Lck and the nature of the T cell receptor trigger
Davis SJ, van der Merwe PA. (2011), Trends Immunol. 32, 1-5
Exactly how ligand binding ‘triggers’ T cell receptor (TCR) phosphorylation is unclear. It has been proposed that ligand engagement by the TCR somehow activates the Src kinase Lck, which in turn phosphorylates the receptor. Recent data, however, suggest instead that a significant fraction of the Lck in resting T cells is already activated and that the proportion of active Lck does not change during the early stages of T cell activation. We argue that, caveats notwithstanding, these new observations offer support for the ‘kinetic-segregation’ model of TCR triggering, which involves spatial reorganization of signalling proteins upon ligand binding and requires a fraction of Lck to be active in resting T cells.

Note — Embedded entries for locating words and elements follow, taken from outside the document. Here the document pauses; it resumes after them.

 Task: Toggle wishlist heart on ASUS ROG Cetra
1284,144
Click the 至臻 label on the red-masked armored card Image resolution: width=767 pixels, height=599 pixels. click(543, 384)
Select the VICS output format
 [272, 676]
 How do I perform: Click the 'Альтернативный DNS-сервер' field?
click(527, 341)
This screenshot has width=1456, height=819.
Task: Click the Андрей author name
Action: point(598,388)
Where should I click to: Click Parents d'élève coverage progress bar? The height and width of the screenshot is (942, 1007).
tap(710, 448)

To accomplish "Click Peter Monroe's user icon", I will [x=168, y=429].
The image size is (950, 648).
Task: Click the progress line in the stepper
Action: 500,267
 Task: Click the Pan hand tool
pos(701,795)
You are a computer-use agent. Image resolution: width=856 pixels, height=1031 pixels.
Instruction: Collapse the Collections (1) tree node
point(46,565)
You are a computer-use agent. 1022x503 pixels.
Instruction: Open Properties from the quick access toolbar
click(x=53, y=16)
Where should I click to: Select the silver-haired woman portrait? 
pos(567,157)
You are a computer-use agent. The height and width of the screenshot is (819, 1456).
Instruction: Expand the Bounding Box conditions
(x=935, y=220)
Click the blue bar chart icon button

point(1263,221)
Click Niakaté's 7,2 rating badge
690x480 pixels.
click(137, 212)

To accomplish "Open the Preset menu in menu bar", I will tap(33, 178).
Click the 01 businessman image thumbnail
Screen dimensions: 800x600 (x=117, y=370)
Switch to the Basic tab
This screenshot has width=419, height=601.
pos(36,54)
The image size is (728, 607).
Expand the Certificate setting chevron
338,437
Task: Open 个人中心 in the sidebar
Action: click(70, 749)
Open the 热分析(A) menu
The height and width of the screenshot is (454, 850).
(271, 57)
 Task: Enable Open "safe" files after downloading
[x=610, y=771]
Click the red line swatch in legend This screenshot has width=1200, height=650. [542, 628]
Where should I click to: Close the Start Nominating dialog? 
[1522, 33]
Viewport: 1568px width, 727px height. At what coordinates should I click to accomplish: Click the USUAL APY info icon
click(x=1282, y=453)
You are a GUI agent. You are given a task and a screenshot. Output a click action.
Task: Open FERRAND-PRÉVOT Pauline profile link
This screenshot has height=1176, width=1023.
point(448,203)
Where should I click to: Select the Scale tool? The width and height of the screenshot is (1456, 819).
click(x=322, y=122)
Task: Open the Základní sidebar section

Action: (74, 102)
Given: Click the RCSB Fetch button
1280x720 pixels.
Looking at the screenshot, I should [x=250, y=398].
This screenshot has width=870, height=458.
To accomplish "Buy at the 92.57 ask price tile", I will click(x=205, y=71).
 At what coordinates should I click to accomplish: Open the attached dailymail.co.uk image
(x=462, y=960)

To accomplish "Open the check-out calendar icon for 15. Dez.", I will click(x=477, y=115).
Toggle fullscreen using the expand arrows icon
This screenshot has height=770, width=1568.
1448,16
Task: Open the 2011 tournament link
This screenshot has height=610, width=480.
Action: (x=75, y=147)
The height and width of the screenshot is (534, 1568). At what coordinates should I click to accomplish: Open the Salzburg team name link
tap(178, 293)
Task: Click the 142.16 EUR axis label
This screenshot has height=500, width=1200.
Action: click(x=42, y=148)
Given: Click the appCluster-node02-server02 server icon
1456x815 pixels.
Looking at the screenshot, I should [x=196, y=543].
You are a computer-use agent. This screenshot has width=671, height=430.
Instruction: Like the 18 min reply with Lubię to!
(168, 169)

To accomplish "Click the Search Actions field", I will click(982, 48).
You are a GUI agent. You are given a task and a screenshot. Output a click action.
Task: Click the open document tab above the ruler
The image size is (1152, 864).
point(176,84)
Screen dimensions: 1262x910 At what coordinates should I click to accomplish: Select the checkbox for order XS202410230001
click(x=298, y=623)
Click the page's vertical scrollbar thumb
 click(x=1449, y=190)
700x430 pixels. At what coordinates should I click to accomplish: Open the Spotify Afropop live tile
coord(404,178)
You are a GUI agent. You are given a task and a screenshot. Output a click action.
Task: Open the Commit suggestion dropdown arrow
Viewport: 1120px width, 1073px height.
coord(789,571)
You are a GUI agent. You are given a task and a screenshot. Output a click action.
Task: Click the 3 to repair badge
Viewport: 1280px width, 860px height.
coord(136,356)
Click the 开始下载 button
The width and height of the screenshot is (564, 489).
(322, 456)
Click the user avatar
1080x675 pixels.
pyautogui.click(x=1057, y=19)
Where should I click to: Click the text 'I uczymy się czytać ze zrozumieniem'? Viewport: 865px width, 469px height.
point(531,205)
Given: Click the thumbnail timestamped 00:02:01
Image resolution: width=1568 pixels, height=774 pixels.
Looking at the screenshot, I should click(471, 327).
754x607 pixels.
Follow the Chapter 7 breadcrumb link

Key figure: Lck regulation by phosphorylation
The active, inactive and ‘primed’ isoforms of Lck, and their interconversion via phosphorylation by Csk and by Lck itself, and via CD45-mediated dephosphorylation, are illustrated. The SH3, SH2 and tyrosine kinase domains of Lck are represented as triangles, squares and ovals, respectively. Yellow and green stars are used to denote Tyr394 and Tyr505 phosphorylation, respectively. The relative proportions of each of the Lck isoforms in unstimulated human CD4+ T cells, measured in a recent study , are indicated in the blue circles.